Thank you. Ladies and gentlemen, should you have a question, please press the star followed by the one on your touchtone phone. If you'd like to withdraw your question, please press the star followed by the two. If you're using a speakerphone, please leave the handset before pressing any keys. One moment, please, for your first question. Your first question comes from Cole Pereira from Stifel. Please go ahead. Hi.
Good morning, all. So one of your competitors guided to EBITDA being lower year over year. I realize you're a bit different. You're bringing another fleet into Canada. But hard not to think that completions activity isn't lower year over year. So how should we be thinking about STEP, you know, maybe in the US and Canada on a year-over-year basis?
I think, Cole, what we're seeing here is there's still some RFPs that are in play here for the back half of the year. We have more capacity here in Canada than we did last year, so I think it would be reasonable to expect a higher level of activity here in Canada. Conversely, we have less presence in the U.S., and then just given the gas price issues down there, reasonable to think that GR is going to be a little bit weaker on the fracturing side.
Got it. And then going back to the U.S., can you just remind us, are those two fleets down there on long-term contracts, or is there any spot exposure there?
Yeah, Colt, Steve here. Yeah, they're on, I would say, long-term contracts, but the undisciplined pricing that we've seen in the U.S., it's just, you know, it's a very, very fragmented market today. So, you know, those are at risk, but I think there's some opportunity for us, you know, to continue to look at high utilization in the basin.
Okay, got it. That's all for me. Thanks. I'll turn it back.
Your next question comes from John Gibson from BMO Capital Markets. Please go ahead.
Morning, all, and thanks for taking my questions. Just first in terms of margins, Q4 was obviously impacted by the deferred revenue in Canada and the U.S. How would margins have performed during the quarter absent these deferrals? I know Q4 is a ways out, but how do you think about limiting some of the impacts going forward if additional work gets deferred?
Yeah, good question John. Thank you for that. So that 30 to 35 million was work that was on the board scheduled and then with particularly well in bulk GRs actually with very short notice the work was pushed. So if you think about our fixed cost structure, all those costs are largely continuous. So the work that we lost there, that 30 to 35 million, that would largely have been a kind of a gross margin direct margin type of margin profile. So higher certainly than our typical EBITDA numbers. So I think there have been a significant uptick in our EBITDA had we been able to capitalize on that. So as we think about Q4 of this coming year, Steve talked about it in his script, we are more cautious around what Q4 utilization looks like. The challenge we have here is if we've got work scheduled, there's very little that commits a client to keeping that intact. And for various reasons, that work can shift. So if you lose work in June or July, there's always some spot work that you can pick up. But if you lose work at the end of November, middle of December type of stuff, It's very hard to backfill that work. So, you know, we work through that with our sales guys. They work extremely hard with their clients to dial that in. At the end of the day, we're somewhat subject to the mercies of the market.

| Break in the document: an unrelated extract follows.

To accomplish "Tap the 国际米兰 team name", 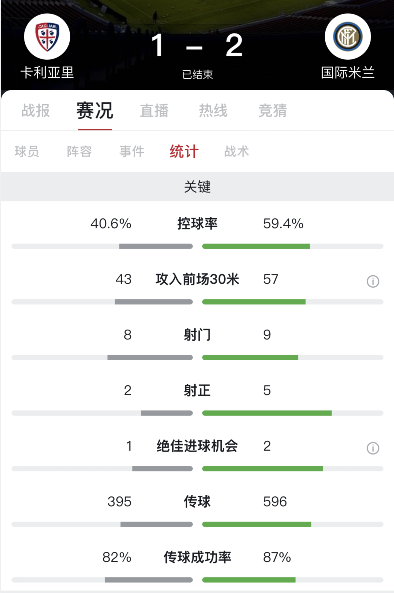I will [x=347, y=72].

Yeah, I just add on to that, John. Like our clients are extremely disciplined on their capital. And we even tried to, as knowing our Q1 is basically overbooked, we tried to get some of our clients to move some capital into December and November, and it was a no-go. And as I mentioned, these pads are getting large, so call it 6 to 10-well pads. Our operators aren't rigging up on the 1st of December because they know it's going to work into the Christmas season. And so they basically have decided to defer it to January. So we're going to look at that for next – for this year coming up, if there's a way that we can minimize the down, you know, the choppiness in the quarter. But just want to remind everyone, this is a go back to it's a year over year. You kind of have to compare on a year over year basis. And with commodity prices being off 30% this year, still is a great year for our company.
I appreciate that. Thanks for the color. And Paul, I know you touched on U.S. pricing under pressure.
How has Canadian pricing been to start the year? Sorry, John, how was the Canadian pricing that we said? Yeah, exactly.
I would say it's holding up nicely. We are seeing some pricing pressure. I would think that, in general, it's holding up a lot better, obviously, than the US. I would consider that the market in Canada is undersupplied here in Q1. And we're going to really look at Q2 and beyond what we do with that six frac crew as of today. If there's no work for it, we're going to park it. So that's kind of the strategy that we have right now.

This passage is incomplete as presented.